--- TEXTO DE ORIGEM ---
O Estado de S.Paulo - 20/02
Lá se foram 20 anos. Puxa. Parece que foi ontem. Vinte anos de Plano Real (1994). Estão nas universidades - pelo menos têm idade para tanto - os brasileiros que nasceram naquele ano. Sabem, ou pelo menos já ouviram falar, que no ano em que nasceram foi baixado o Plano Real, por um presidente da República chamado Itamar Franco, cujo ministro da Fazenda era Fernando Henrique Cardoso.
---
- _TAREFAS A CUMPRIR_
A - No texto sobre o Plano Real, reescreva o trecho de "O Estado de" até "Fernando Henrique Cardoso.", substituindo "Plano Real" por "plano econômico".
B - Escreva a continuação do texto sobre o Plano Real a partir do ponto em que ele para.
--- MATERIAL FORNECIDO ---
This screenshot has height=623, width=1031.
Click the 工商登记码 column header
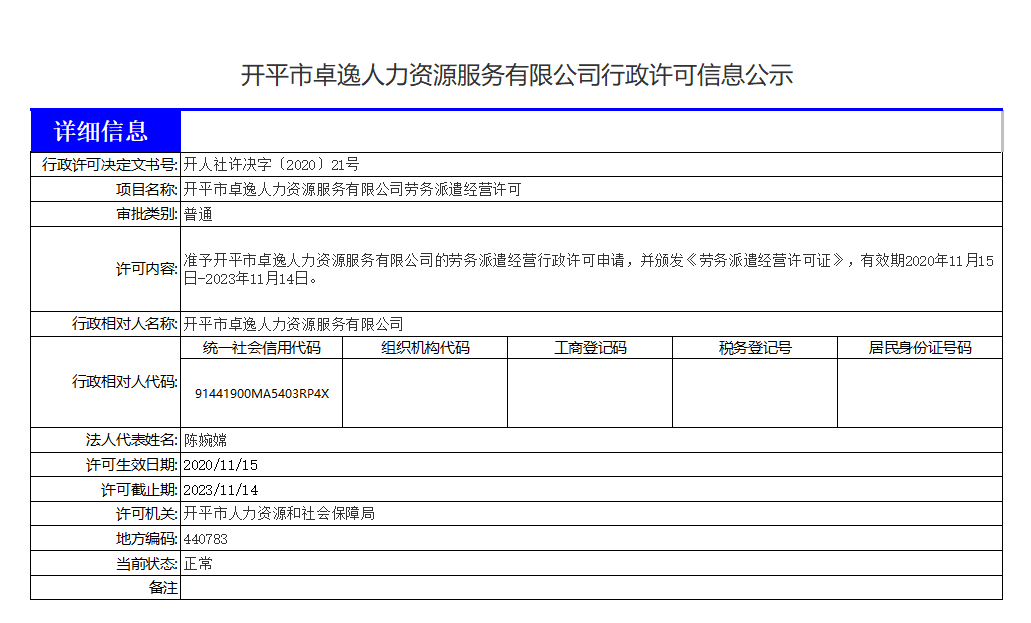[x=590, y=348]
---
- _RESPOSTAS EM ORDEM_
A -
O Estado de S.Paulo - 20/02
Lá se foram 20 anos. Puxa. Parece que foi ontem. Vinte anos de plano econômico (1994). Estão nas universidades - pelo menos têm idade para tanto - os brasileiros que nasceram naquele ano. Sabem, ou pelo menos já ouviram falar, que no ano em que nasceram foi baixado o plano econômico, por um presidente da República chamado Itamar Franco, cujo ministro da Fazenda era Fernando Henrique Cardoso.

B -
O que os moços e moças de 20 anos de idade talvez não tenham ideia, nem poderiam ter, é da sensação, do sentimento de angústia e desespero de conviver com uma taxa de inflação de 2.477%, como foi a do ano de 1993, anterior ao Plano Real, quando "o dinheiro virava pó em questão de horas", como diz Claudio Conceição, editor da revista Conjuntura Econômica, da Fundação Getúlio Vargas. Basta lembrar que a chamada "compra de mês" tinha de ser feita praticamente no dia do pagamento. Os pobres, principalmente, se angustiavam mais, pois tinham de comprar tudo o que podiam comprar em um só dia. No dia seguinte, já não poderiam. Comprar aos pouquinhos, indo várias vezes ao mercado, era um hábito que arriscava deixar vazia a "mesa do pobre", tão defendida pelos demagogos de televisão. Na sua última edição, a revista traz um artigo especial, seguido de importantes entrevistas, sobre "as duas décadas de estabilização monetária, sem acertar a fórmula do crescimento sustentado".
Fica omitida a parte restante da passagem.